:: Records from a data source ::

----

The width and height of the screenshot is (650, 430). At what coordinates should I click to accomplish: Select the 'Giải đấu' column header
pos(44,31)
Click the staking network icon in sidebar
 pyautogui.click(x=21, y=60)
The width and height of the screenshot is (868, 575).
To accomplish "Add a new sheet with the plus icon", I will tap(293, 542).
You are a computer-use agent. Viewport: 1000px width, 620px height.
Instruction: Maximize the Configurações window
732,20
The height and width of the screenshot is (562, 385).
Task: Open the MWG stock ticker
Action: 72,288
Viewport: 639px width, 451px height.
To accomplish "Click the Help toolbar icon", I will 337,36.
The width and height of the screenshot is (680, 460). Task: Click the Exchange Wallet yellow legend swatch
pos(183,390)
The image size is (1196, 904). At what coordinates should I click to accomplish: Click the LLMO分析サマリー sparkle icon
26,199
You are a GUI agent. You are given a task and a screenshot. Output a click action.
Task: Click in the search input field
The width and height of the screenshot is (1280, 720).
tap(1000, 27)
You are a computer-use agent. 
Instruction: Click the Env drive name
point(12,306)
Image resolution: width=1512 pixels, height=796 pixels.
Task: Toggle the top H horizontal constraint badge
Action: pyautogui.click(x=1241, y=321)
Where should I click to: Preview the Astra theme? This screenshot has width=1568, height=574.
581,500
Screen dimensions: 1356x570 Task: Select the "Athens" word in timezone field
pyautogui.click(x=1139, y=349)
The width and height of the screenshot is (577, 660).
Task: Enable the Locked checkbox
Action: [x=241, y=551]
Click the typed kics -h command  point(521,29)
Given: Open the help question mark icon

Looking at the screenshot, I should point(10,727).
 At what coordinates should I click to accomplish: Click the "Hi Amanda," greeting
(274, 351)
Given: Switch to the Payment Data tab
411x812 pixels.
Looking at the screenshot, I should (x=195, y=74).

----

:: ACTION ITEM ::
Word for word, output the records that appear above.

:: SOLVED PROBLEM ::
The width and height of the screenshot is (650, 430). At what coordinates should I click to accomplish: Select the 'Giải đấu' column header
pos(44,31)
Click the staking network icon in sidebar
 pyautogui.click(x=21, y=60)
The width and height of the screenshot is (868, 575).
To accomplish "Add a new sheet with the plus icon", I will tap(293, 542).
You are a computer-use agent. Viewport: 1000px width, 620px height.
Instruction: Maximize the Configurações window
732,20
The height and width of the screenshot is (562, 385).
Task: Open the MWG stock ticker
Action: 72,288
Viewport: 639px width, 451px height.
To accomplish "Click the Help toolbar icon", I will 337,36.
The width and height of the screenshot is (680, 460). Task: Click the Exchange Wallet yellow legend swatch
pos(183,390)
The image size is (1196, 904). At what coordinates should I click to accomplish: Click the LLMO分析サマリー sparkle icon
26,199
You are a GUI agent. You are given a task and a screenshot. Output a click action.
Task: Click in the search input field
The width and height of the screenshot is (1280, 720).
tap(1000, 27)
You are a computer-use agent. 
Instruction: Click the Env drive name
point(12,306)
Image resolution: width=1512 pixels, height=796 pixels.
Task: Toggle the top H horizontal constraint badge
Action: pyautogui.click(x=1241, y=321)
Where should I click to: Preview the Astra theme? This screenshot has width=1568, height=574.
581,500
Screen dimensions: 1356x570 Task: Select the "Athens" word in timezone field
pyautogui.click(x=1139, y=349)
The width and height of the screenshot is (577, 660).
Task: Enable the Locked checkbox
Action: [x=241, y=551]
Click the typed kics -h command  point(521,29)
Given: Open the help question mark icon

Looking at the screenshot, I should point(10,727).
 At what coordinates should I click to accomplish: Click the "Hi Amanda," greeting
(274, 351)
Given: Switch to the Payment Data tab
411x812 pixels.
Looking at the screenshot, I should (x=195, y=74).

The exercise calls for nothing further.